Tuesday 22 December 2020

WatchSeeLookView At The LFF 2020 - Closing Thoughts

The festival this year was, of course, a vast departure from what it would have been in the absence of a global pandemic so first things first -  the BFI did an incredible job of pulling together the nearest equivalent to the festival we all know and love in order to give us something to get us through stay-at-home life. It genuinely was as close as they could get to creating the same sort of buzz that the real in-person event has and hats off to them for managing to get an online equivalent up and running. The use of specific start times worked well, giving you that agony of choice over which films to pick that is part and parcel of the festival experience. Here are few specific thoughts…

Documentary and Drama

For me, the strands that I tend to gravitate towards the most are the Comedy and Cult strands (yes, I know, no surprises there). This year, there was a limited number of films on offer in those areas so I was pushed more into choices that I might not have made otherwise. This prompted me towards more from the drama and documentary strands that I might normally have picked and made me pick a few films that I might not have otherwise watched (which would have been a shame given that I thoroughly enjoyed them) - The Reason I Jump, The Painter And The Thief and New Order being among those. The downside to this was that, after a long string of hard hitting dramas and documentaries, I was beginning to feel pretty drained and wrung out by the end of the fest.

Home Cinema

There were definite plusses and minuses to having the films at your fingertips instead of having to schlep across London. I could fit in some back to back screenings that wouldn't have been possible in the outside world version and, with some films having a three day window to start watching them rather than having to watch within two hours of the screening start time, I could work out a schedule that fitted in around work much more easily. The missing thing though is that shared communal experience of being amongst fellow film lovers who are really into it and also (a big draw for me) the interviews and Q&As with the filmmakers and casts. There were online Q&As but, to be honest after watching a couple, these didn't really work for me (just personal taste).

Quality

One thing that hadn’t altered is the quality of the films on offer. Out of the 27 films that I watched, there were only around 3 to 4 that I didn't really enjoy. I enjoyed the rest to varying degrees but there was some level of enjoyment there.
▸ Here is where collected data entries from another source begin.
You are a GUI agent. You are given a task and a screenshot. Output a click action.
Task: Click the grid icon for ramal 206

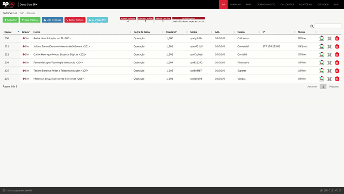(x=329, y=79)
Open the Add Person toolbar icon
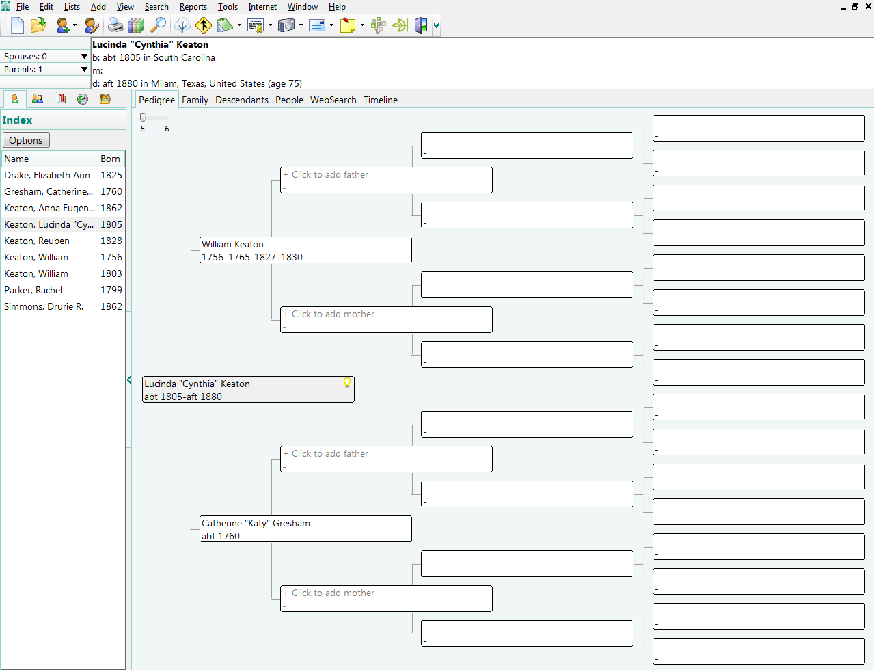Screen dimensions: 874x670 (63, 25)
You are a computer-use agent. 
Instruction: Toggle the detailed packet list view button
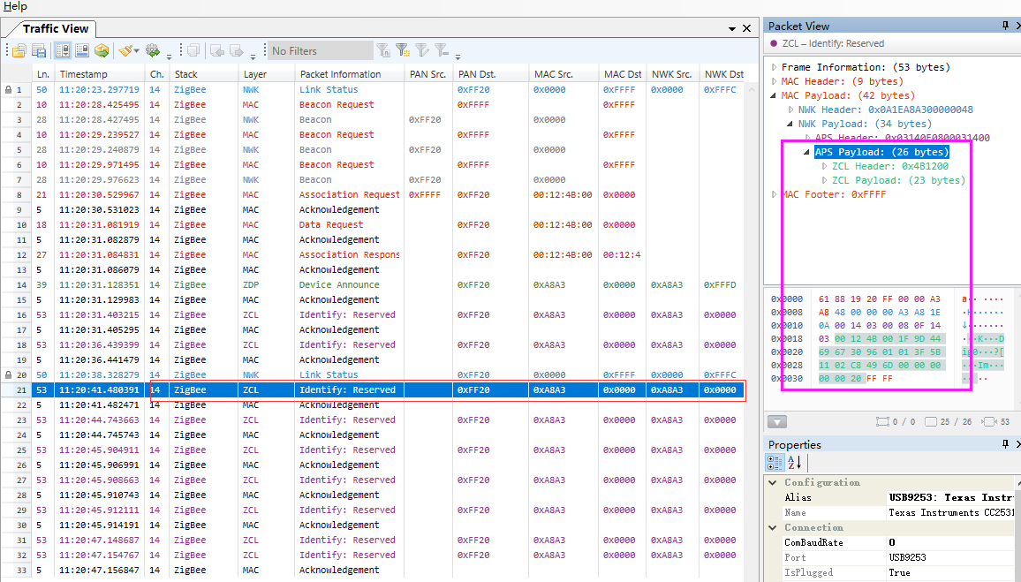pos(61,51)
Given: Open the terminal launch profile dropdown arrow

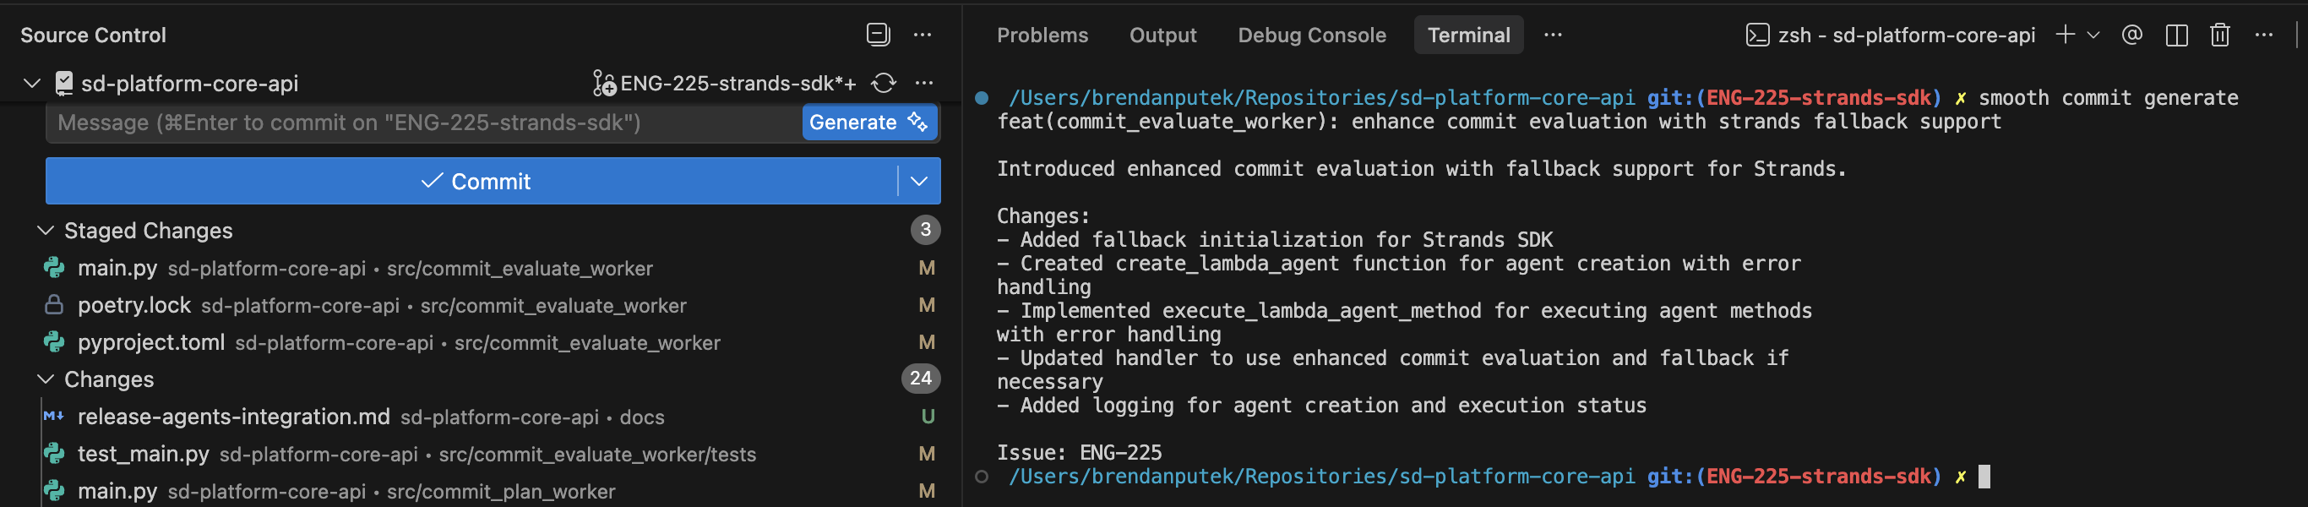Looking at the screenshot, I should pyautogui.click(x=2093, y=35).
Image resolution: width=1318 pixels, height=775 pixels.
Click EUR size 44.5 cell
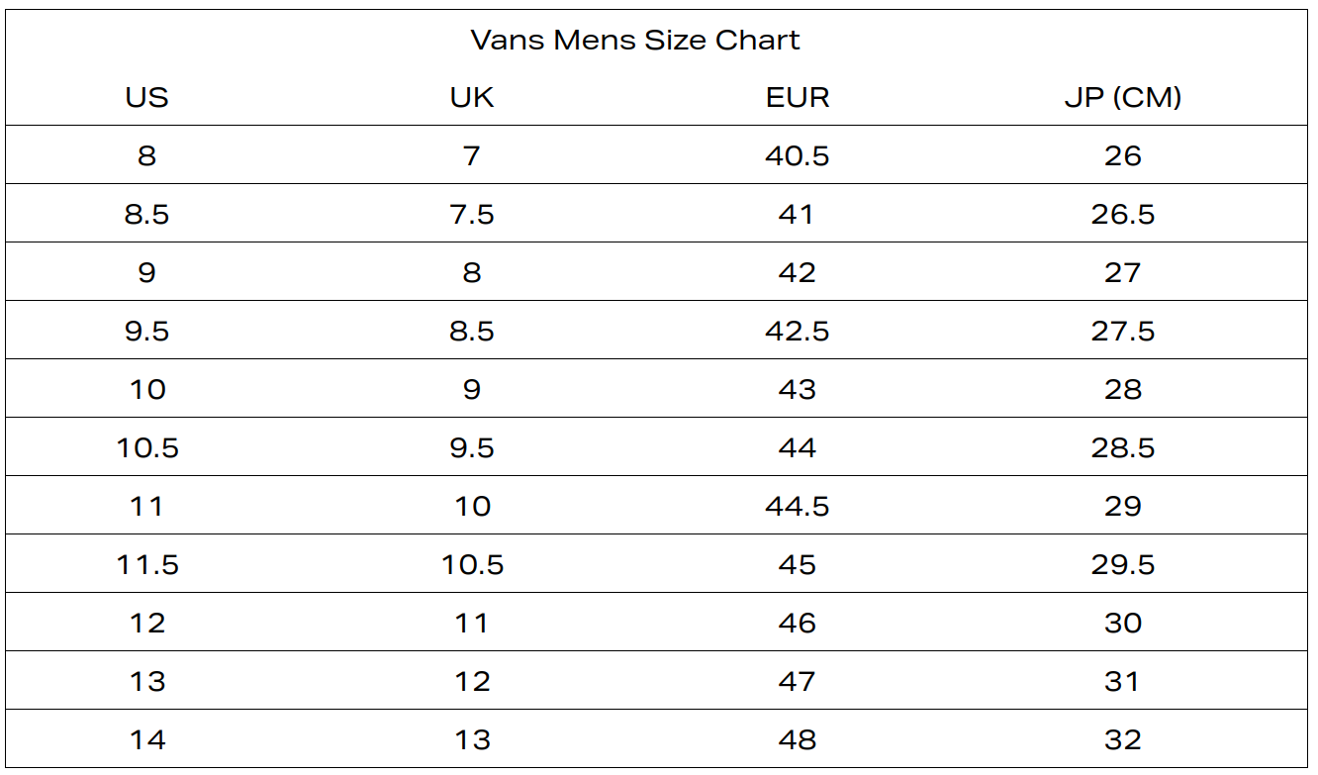coord(798,506)
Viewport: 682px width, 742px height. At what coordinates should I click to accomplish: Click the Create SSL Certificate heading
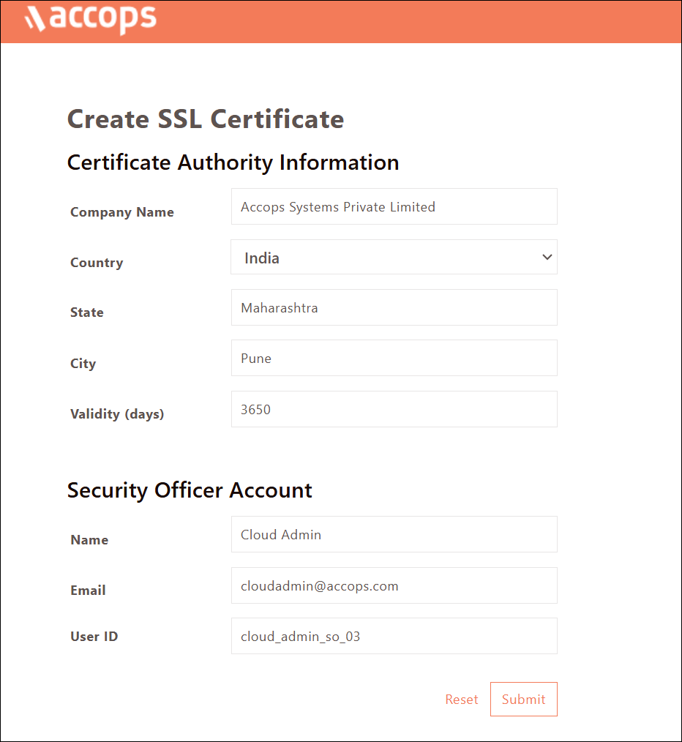tap(206, 119)
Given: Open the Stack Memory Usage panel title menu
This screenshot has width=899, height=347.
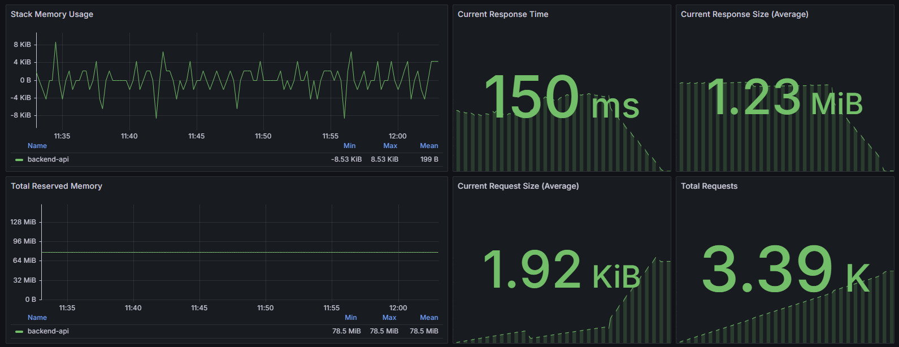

It’s a testament to the BFI programmers that were still able to pull together a strong programme of films in a year when maybe a sixth of the number of films were on offer.

Would I do it virtually again? My preference naturally would be to be able to go and see these in a real live cinema, enjoyable as the home-based version was. If it comes to it, though, I’ll happily take the online version again. After all, the show must go on.